FICHE QUESTION
10ème législature
Question N° : 34452  de  M.   Carpentier René ( Communiste - Nord ) QE
Ministère interrogé :  éducation nationale, enseignement supérieur et recherche
Ministère attributaire :  éducation nationale, enseignement supérieur et recherche
Question publiée au JO le :  29/01/1996  page :  447
Réponse publiée au JO le :  14/10/1996  page :  5399
Rubrique :  Orientation scolaire et professionnelle
Tête d'analyse :  Conseillers d'orientation et directeurs de CIO
Analyse :  Statut
Texte de la QUESTION : M. Rene Carpentier appelle l'attention de M. le ministre de l'education nationale, de l'enseignement superieur et de la recherche sur les contradictions flagrantes existant entre sa reponse a la question ecrite no 30573 parue au Journal officiel du 1er janvier 1996 et celle fournie a la question no 29325 parue au Journal officiel du 20 novembre 1995. Dans celle du 1er janvier 1996, il est admis qu'il existe des directeurs de CIO en activite qui n'ont pas ete integres dans le nouveau statut et relevent toujours du statut de 1972. Il est ecrit le contraire dans la reponse du 20 novembre 1995 puisqu'il est affirme que tous les directeurs de CIO en activite ont ete integres et qu'ainsi l'integration des retraites va debuter. En effet l'article 16 du code des pensions impose l'integration complete des actifs avant l'integration des retraites, clause rappelee d'ailleurs par le ministre. Dans ce domaine la jurisprudence du Conseil d'Etat est claire. Les commissions paritaires ne concernent pas les retraites donc, lorsque les clauses de l'article 16 sont remplies, l'integration s'effectue sans selection aucune de facon automatique. Si une selection est operee pour les actifs, ceux-ci sont defavorises par rapport aux retraites. Il y a donc application discriminatoire de la loi, et, conjointement, violation flagrante des droits de la defense, puisque l'administration utiliserait le refus d'integration comme un refus d'avancement. Or le refus d'avancement constitue une sanction disciplinaire du deuxieme groupe qui ne peut etre prononcee qu'apres consultation obligatoire d'un conseil de discipline devant lequel le fonctionnaire concerne peut se faire assister d'un defenseur (voir art. 19 de la loi du 13 juillet 1983). Le procede utilise par les services de l'education nationale viserait donc un detournement des lois et des jurisprudences en privant les fonctionnaires de toute defense. Il souhaite obtenir toutes precisions sur la contradiction existant entre les deux reponses precitees et sa position sur la situation jurisprudentielle evoquee. Peut-etre est-ce par des situations de cette nature que s'amplifie la fracture sociale dans notre pays.

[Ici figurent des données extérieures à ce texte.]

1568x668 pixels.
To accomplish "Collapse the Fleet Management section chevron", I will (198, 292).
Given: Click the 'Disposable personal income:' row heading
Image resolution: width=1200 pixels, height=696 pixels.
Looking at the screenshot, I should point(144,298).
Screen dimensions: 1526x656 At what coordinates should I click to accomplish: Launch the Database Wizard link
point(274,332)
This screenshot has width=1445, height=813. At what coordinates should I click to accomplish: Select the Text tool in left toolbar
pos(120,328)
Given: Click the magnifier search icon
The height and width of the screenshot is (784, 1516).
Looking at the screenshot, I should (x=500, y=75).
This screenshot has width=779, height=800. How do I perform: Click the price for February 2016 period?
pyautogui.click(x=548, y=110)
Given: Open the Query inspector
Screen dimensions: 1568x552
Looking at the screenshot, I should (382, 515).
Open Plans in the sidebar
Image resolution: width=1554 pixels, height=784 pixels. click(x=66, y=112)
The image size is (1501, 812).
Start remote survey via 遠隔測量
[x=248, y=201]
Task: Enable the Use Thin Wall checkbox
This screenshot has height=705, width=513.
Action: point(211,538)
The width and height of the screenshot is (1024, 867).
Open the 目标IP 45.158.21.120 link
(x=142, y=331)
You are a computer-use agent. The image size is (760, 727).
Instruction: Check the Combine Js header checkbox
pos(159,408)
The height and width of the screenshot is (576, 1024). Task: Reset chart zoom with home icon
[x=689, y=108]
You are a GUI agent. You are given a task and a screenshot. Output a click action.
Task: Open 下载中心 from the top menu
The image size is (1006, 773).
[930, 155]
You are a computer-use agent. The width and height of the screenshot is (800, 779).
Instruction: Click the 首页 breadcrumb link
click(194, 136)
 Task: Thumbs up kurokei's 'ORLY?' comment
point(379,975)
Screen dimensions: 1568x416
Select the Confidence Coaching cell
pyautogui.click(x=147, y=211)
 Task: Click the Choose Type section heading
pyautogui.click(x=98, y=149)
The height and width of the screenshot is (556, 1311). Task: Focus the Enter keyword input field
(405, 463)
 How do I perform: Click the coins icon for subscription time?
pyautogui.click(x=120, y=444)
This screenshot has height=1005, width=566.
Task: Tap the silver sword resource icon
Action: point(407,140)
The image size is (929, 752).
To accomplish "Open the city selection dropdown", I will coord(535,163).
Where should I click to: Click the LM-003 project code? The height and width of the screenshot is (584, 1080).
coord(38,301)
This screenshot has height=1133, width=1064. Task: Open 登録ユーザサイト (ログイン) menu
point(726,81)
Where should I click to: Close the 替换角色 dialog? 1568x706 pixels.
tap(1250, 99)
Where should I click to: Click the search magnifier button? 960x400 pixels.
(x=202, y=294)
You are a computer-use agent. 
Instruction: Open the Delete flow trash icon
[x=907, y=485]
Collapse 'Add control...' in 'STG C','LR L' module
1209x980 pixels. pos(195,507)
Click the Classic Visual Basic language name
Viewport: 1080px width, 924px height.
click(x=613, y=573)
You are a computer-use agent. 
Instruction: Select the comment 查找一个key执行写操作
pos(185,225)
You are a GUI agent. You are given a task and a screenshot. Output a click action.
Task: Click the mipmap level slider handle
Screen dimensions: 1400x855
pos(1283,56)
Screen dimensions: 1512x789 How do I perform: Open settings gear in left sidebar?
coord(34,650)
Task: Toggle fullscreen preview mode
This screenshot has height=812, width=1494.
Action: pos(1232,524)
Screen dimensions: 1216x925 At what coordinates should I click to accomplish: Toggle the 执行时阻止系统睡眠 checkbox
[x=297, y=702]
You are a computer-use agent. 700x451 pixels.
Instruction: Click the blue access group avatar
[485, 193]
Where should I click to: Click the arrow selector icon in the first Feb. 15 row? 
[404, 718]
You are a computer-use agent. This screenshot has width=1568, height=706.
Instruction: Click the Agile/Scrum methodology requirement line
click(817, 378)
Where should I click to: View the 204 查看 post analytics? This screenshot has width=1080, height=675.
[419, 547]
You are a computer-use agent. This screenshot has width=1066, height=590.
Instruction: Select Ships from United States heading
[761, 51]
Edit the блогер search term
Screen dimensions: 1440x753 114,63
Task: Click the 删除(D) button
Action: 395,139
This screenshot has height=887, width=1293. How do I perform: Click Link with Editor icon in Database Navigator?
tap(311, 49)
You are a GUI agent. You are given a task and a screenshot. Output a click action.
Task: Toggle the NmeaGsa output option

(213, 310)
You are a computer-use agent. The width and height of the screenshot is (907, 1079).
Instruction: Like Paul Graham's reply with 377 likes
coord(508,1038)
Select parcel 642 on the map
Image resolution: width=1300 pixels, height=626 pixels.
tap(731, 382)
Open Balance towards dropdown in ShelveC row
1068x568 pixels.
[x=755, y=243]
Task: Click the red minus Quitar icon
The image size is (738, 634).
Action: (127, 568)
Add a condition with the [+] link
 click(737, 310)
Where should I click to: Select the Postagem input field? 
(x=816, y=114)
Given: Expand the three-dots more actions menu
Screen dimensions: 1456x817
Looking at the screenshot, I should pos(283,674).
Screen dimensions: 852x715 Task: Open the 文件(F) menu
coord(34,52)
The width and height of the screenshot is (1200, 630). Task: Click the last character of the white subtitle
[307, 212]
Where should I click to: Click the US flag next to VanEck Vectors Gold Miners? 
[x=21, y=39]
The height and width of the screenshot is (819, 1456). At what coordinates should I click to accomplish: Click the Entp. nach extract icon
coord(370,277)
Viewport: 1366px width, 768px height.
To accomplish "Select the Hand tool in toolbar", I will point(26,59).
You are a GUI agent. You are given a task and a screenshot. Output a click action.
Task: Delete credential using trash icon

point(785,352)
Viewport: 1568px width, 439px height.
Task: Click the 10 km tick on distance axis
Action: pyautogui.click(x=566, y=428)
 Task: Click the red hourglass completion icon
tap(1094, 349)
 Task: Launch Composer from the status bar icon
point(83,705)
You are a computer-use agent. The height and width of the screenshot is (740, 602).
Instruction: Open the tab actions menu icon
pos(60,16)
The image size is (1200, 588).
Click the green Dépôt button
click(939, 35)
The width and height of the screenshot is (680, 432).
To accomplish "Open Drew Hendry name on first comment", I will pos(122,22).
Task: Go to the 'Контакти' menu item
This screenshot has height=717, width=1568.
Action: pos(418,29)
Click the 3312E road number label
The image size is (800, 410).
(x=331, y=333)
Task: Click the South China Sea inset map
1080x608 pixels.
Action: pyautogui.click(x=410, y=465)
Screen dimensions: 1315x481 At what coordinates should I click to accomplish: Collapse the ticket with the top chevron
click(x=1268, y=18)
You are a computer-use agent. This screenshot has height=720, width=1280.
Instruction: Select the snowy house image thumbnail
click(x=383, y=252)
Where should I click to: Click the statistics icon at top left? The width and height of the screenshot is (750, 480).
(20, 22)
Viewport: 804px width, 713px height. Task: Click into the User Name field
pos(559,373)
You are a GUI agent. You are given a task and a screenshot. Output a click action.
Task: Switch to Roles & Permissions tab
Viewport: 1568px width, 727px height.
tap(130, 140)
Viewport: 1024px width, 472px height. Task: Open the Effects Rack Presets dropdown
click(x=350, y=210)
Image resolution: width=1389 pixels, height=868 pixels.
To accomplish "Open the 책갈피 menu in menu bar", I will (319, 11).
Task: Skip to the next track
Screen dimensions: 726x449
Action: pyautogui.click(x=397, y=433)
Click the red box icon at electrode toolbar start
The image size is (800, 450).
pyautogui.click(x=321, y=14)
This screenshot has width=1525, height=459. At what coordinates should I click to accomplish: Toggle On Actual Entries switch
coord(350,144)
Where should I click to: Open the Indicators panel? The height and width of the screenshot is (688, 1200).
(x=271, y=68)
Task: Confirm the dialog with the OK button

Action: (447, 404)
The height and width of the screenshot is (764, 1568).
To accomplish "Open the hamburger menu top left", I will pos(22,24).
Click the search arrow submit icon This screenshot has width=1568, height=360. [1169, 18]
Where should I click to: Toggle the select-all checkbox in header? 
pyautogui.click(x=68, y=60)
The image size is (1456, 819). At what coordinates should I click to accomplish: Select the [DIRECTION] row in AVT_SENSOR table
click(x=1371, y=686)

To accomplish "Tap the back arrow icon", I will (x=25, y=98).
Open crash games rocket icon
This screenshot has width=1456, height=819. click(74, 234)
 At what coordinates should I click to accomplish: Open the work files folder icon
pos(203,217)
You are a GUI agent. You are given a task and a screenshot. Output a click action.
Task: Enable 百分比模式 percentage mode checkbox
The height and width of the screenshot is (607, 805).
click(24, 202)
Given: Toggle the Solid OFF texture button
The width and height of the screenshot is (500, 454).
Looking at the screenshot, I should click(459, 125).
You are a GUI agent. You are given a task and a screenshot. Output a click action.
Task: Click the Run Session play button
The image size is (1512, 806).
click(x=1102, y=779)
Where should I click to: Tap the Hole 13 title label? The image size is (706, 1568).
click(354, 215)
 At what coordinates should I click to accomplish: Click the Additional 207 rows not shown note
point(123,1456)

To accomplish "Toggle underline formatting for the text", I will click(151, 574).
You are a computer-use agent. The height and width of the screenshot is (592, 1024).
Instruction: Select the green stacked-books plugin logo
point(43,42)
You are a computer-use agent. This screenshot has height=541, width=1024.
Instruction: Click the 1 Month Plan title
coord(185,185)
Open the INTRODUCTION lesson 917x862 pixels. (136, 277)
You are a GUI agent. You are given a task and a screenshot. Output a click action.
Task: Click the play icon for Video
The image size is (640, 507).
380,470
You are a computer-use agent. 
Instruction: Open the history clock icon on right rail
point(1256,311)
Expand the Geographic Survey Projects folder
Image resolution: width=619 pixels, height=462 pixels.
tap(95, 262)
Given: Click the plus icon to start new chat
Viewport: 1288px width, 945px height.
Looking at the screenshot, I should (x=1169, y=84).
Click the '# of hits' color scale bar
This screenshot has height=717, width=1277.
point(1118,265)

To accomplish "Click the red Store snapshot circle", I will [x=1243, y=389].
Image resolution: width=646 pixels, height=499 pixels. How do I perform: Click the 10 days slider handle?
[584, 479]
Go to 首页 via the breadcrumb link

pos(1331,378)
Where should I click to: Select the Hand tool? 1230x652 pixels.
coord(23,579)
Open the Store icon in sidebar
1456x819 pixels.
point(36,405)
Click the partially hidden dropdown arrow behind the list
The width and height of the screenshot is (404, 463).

Texte de la REPONSE : Les reponses apportees aux questions no 29325 et no 30573 ne sont pas contradictoires. En effet, la reponse du 20 novembre 1995 a la question no 29325 se borne a indiquer que, en ce qui concerne les directeurs de CIO, l'integration des actifs dans le nouveau grade est maintenant achevee, ce qui ne signifie pas que tous les directeurs de CIO en activite ont ete integres. De fait, l'un d'eux ne l'a pas ete. Il est rappele que cette integration n'est pas un droit. En effet, aux termes de l'article 27 du decret no 91-290 du 20 mars 1991 modifie portant statut particulier des directeurs de CIO et conseillers d'orientation-psychologues, les directeurs de CIO regis par le decret no 72-310 du 21 avril 1972 « peuvent » etre nommes dans le grade de directeur de CIO regi par le nouveau statut. Le meme article precise que cette integration se deroule selon un echeancier comportant quatre phases annuelles. La derniere a pris effet au 1er septembre 1993. L'integration etant subordonnee a l'inscription sur une liste d'aptitude, le ministre charge de l'education disposait en la matiere d'un pouvoir d'appreciation dont il a fait usage conformement au texte statutaire. Par ailleurs, une integration dans un autre corps par voie d'inscription sur une liste d'aptitude est differente, du point de vue statutaire, d'une procedure d'avancement. Enfin, l'application des dispositions de l'article L. 16 du code des pensions n'est pas subordonnee a l'integration de la totalite des actifs dans le nouveau corps ; il faut et il suffit, pour qu'elles trouvent a s'appliquer, que l'on soit en presence d'une « reforme statutaire » au sens de la jurisprudence. Tel est le cas lorsque la « quasi-totalite » de l'effectif du corps d'origine a ete integree dans le nouveau corps (CE, 8 juin 1973, Richard, Rec., p. 405).